La définition de primes manifestement exagérées est donc essentiellement le produit d’une construction prétorienne. Pour la Cour de cassation, un tel caractère s’apprécie lors du versement, au regard de l’âge ainsi que des situations patrimoniale et familiale du souscripteur (Cass. ch. Mixte, 23 nov. 2004, n° 03-13.673, 02-17.507, 02-11.352 et 01-13.592, RTD civ. 2005, p. 434, obs. M. Grimaldi, RGDA 2005, p .110, note L. Mayaux, Defrénois 2005, n° 7, p. 607, note J.-L. Aubert, JCP G 2005, I, n° 111, obs. J. Ghestin).

De cette construction prétorienne, il résulte que deux critères principaux déterminent l’exagération manifeste : l’importance de la prime versée au regard du patrimoine du souscripteur, tel qu’il existe au moment du versement,  l’utilité du versement effectué par rapport à la situation du souscripteur.

Ces deux critères sont intiment liés. En effet, en investissant dans un contrat d’assurance vie, au moins lorsque celui-ci fait naître un droit de rachat, le souscripteur ne fait qu’utiliser sa liberté d’arbitrage patrimonial. Si cet arbitrage est inutile au regard de sa situation, et même s’il ne porte pas sur une fraction très considérable du patrimoine, les règles protectrices de la réserve ont alors vocation à jouer, car l’assurance vie n’a alors d’autre finalité que transmissive

L’utilité du versement effectué est par conséquent un critère essentiel dans l’appréciation de l’exagération manifeste : si le souscripteur investit pour améliorer ses revenus immédiats ou futurs, s’il a raisonnablement une faculté d’utilisation de l’épargne ainsi constituée, le contrat présentera une certaine utilité

Pour apprécier la notion d’utilité, l’âge de l’assuré, lors de la souscription, ou plus exactement son espérance de vie, est naturellement une donnée importante, l’assurance vie étant fiscalement attractive envisagée comme placement à moyen terme. Il a pu être jugé par exemple que l’utilité d’un tel contrat pour une personne âgée de 91 ans au moment de sa souscription, s’agissant d’un placement destiné à être optimisé en huit ans, n’était toutefois que partielle au regard de l’importance des primes versées (Cass. 1ère civ., 4 juill. 2007 Bull. 2007, II, n° 182).

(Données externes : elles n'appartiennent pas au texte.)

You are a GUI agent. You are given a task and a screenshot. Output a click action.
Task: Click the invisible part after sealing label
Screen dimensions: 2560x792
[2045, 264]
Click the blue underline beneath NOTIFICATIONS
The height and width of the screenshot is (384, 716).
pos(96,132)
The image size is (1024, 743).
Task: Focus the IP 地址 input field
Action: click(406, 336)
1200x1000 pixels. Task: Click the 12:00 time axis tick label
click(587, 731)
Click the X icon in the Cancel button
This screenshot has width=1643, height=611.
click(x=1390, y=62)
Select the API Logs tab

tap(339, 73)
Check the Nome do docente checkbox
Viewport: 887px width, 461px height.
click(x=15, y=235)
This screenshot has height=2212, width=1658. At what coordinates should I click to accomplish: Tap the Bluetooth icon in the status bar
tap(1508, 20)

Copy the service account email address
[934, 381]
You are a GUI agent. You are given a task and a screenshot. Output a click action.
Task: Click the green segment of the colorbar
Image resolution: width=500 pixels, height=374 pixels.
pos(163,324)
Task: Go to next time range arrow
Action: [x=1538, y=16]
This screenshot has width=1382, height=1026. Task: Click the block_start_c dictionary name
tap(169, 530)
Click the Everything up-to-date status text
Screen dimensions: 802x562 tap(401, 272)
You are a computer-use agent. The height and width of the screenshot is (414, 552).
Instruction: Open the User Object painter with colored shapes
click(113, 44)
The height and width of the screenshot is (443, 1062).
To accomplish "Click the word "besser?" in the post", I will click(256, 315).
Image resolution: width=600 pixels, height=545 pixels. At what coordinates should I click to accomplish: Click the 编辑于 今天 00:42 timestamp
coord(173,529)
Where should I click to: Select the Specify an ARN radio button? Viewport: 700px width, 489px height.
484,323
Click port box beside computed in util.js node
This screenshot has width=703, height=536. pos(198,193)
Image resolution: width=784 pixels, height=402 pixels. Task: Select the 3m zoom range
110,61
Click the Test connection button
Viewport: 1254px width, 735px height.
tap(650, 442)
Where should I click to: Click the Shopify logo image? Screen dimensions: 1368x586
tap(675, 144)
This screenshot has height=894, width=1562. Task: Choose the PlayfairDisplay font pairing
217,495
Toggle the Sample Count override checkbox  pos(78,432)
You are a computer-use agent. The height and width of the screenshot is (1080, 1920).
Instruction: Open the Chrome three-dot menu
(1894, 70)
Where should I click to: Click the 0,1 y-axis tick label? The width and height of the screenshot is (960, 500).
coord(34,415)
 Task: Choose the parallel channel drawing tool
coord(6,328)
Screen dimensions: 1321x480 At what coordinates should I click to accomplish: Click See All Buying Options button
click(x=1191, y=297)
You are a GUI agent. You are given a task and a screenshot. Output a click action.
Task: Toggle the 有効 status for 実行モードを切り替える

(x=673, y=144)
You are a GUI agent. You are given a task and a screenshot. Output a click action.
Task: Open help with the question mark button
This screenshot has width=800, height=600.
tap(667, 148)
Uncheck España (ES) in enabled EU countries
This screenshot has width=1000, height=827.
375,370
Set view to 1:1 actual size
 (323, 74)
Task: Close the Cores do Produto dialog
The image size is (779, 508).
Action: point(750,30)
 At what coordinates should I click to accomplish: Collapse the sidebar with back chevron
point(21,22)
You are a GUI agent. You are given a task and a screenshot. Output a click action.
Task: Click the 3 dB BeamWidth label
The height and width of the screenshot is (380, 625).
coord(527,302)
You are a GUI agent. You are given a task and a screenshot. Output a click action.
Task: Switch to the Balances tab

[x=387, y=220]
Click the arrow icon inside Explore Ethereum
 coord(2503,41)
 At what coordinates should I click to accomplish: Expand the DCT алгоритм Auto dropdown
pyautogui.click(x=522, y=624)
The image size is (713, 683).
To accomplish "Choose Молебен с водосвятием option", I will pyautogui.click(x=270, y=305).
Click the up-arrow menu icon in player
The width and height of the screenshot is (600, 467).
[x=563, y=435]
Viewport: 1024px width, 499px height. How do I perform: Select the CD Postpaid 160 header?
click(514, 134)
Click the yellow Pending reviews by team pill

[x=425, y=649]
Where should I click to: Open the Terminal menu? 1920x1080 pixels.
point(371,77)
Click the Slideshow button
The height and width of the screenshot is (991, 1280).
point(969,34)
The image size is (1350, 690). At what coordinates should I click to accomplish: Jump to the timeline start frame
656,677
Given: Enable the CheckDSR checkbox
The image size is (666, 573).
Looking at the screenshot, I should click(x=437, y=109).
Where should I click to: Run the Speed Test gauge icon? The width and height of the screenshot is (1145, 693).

Ensuite, l’exagération manifeste s’apprécie au moment du versement et non lors du décès. La prise en compte de cette date est très importante dans la mise en place de la stratégie de transmission.

Conséquences de l’exagération manifeste

Plusieurs conséquences peuvent résulter de la reconnaissance de cette exagération. Une d’entre elles est certaine : le montant des primes sera pris en compte pour apprécier la masse de calcul de la quotité disponible et de la réserve globale. De plus, le bénéficiaire peut être sanctionné sur le fondement du recel successoral

Lorsque les primes présentent un tel caractère d‘exagération, les règles du rapport et de la réduction ont vocation à s‘appliquer. Bien que l’article LL. 132-13 soit sur ce point muet, ce sont l’ensemble des primes qui doivent être rapportées et non leur part exagérée. Telle est la position de la Cour de cassation, selon laquelle, « lorsqu’elles sont manifestement exagérées eu égard aux facultés du souscripteur, les sommes versées à titre de primes d’un contrat d’assurance-vie constituent des libéralités dont il doit être tenu compte dans la liquidation de la succession et qui peuvent influer sur la détermination des droits des héritiers » (Cass. 1re civ., 4 juin 2009, no 08-15093, Resp. civ. et assur. 2009, Étude 12, obs. Ph. Pierre , Dr. famille 2009, comm. 110, obs. B. Beignier, RGDA, 2009 , p. 1209, obs. L Mayaux).

Rapportée fictivement à la succession, les primes peuvent être alors réduite selon l’ordre de leur imputation sur la quotité disponible.